Now, kids grow up, many of hem never hearing the pledge of allegiance, and in school hearing how the United States was so awful to ___ (fill in your oppressed minority group here). It seems that way more Americans have their hands out, and have forgotten JFK's admonition. So many Americans are "owed" something. "I've got ADHD, give me a check!" "I'm a broke-butt, give me a check!" I just do not think kids are taught to love their country any more. They are more likely to have been taught to gripe about what a terrible place it is. Urkel, the anti-cheerleader-in-chief (
whose wife was never "really proud of her country" until her babies' daddy won a primary election, she said) is part of the problem, but he is a symptom, not the disease himself.
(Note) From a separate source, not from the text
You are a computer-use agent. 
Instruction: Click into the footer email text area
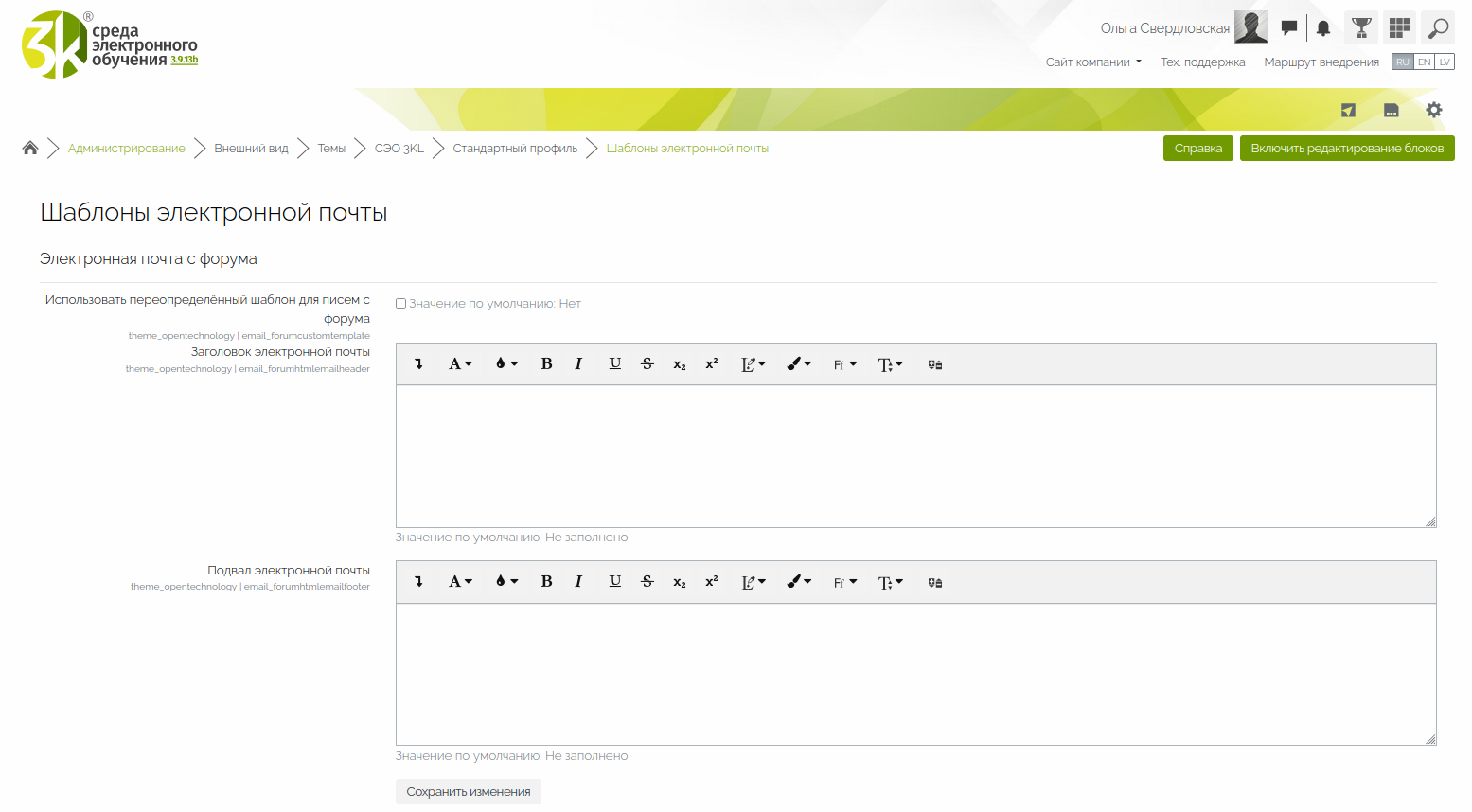(x=915, y=674)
We have couch potatoes that can kill zombies at an amazing clip in a video game, but would simply soil themselves if somebody shot at them in real life.
I just am not sure we would have the resilience we had in 1941. I believe if the Japanese had destroyed the entire Pacific Fleet on 7 December, the US still would have won. The US produced 120 aircraft carriers, for Pete's sake. There was almost no way the Japanese could have damaged the US enough to knock the US out of the war.
Nowadays, however, as
One Second After, I fear, realistically depicted, Americans faced with a serious blow (one much more easily delivered than Pearl Harbor which required six aircraft carriers and a huge support fleet), Americans are pretty vulnerable and would likely fold pretty quickly.
Dostoevsky forecast this well: "In the end they will lay their freedom at our feet and say to us, Make us your slaves, but feed us."
I believe we have sown the wind and I am afraid we are going to reap the whirlwind.
I could be wrong. I hope I never find out.